# ZOJ-3635 Cinema in Akiba (tree array + dichotomy)

Source: Internet
Author: User

Test instructions: Known to have n individuals, starting from the first person each person is arranged on the AI empty seat, there is M group inquiry, ask someone to sit position.

Analysis:

1, the tree-like array to maintain the number of empty seats, method:

Initializing all empty seats to 1,sum (x) indicates the number of seats from seat 1 to seat x empty seat.

2, for each person, according to sum (mid), two points for sum (mid) greater than or equal to A[i] the smallest mid, that is, the position of the AI empty block, and add 1 to that position, then the value of that position becomes 0, thus not participating in the statistics of the number of empty seats.

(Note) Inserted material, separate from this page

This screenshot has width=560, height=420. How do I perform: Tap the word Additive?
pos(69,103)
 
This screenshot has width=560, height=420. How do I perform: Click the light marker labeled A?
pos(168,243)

3, Vis[q] is the position of the person who is labeled Q.

`#include <cstdio> #include <cstring> #include <cstdlib> #include <cctype> #include <cmath > #include <iostream> #include <sstream> #include <iterator> #include <algorithm> #include <string> #include <vector> #include <set> #include <map> #include <stack> #include < deque> #include <queue> #include <list> #define LOWBIT (x) (X & (x)) const DOUBLE EPS = 1e-8;inline int    DCMP (double A, double b) {if (Fabs (a) < EPS) return 0; Return a > B? 1:-1;} typedef long Long Ll;typedef unsigned long long ull;const int int_inf = 0x3f3f3f3f;const int int_m_inf = 0x7f7f7f7f;const ll ll_inf = 0x3f3f3f3f3f3f3f3f;const LL ll_m_inf = 0x7f7f7f7f7f7f7f7f;const int dr[] = {0, 0,-1, 1,-1,-1, 1, 1};const I NT Dc[] = {-1, 1, 0, 0,-1, 1,-1, 1};const int MOD = 1e9 + 7;const Double pi = ACOs ( -1.0); const int MAXN = 50000 + 10;con St int MAXT = 10000 + 10;using namespace Std;int vis[maxn];int a[maxn];int z[maxn];int n;int sum (int x) {int ans = 0;    for (int i = x; I >= 1; I-= Lowbit (i)) {ans + = z[i]; } return ans;    void Add (int x, int value) {for (int i = x; i <= n; i + = Lowbit (i)) {Z[i] + = value;    }}int solve (int x) {int L = 1, r = N;        while (L < r) {int mid = L + (r-l)/2;        if (sum (mid) >= x) r = Mid;    else L = mid + 1; } return R;}        int main () {while (scanf ("%d", &n) = = 1) {memset (Vis, 0, sizeof vis);            for (int i = 1; I <= n; ++i) {scanf ("%d", &a[i]);        Add (i, 1);            } for (int i = 1; I <= n; ++i) {vis[i] = solve (A[i]);        Add (Vis[i],-1);        } int m;        scanf ("%d", &m);        BOOL flag = TRUE;            while (m--) {int q;            scanf ("%d", &q);            if (flag) flag = false;            else printf ("");        printf ("%d", vis[q]);    } printf ("\ n"); } return 0;}`

ZOJ-3635 Cinema in Akiba (tree array + dichotomy)

Related Keywords:

The content source of this page is from Internet, which doesn't represent Alibaba Cloud's opinion; products and services mentioned on that page don't have any relationship with Alibaba Cloud. If the content of the page makes you feel confusing, please write us an email, we will handle the problem within 5 days after receiving your email.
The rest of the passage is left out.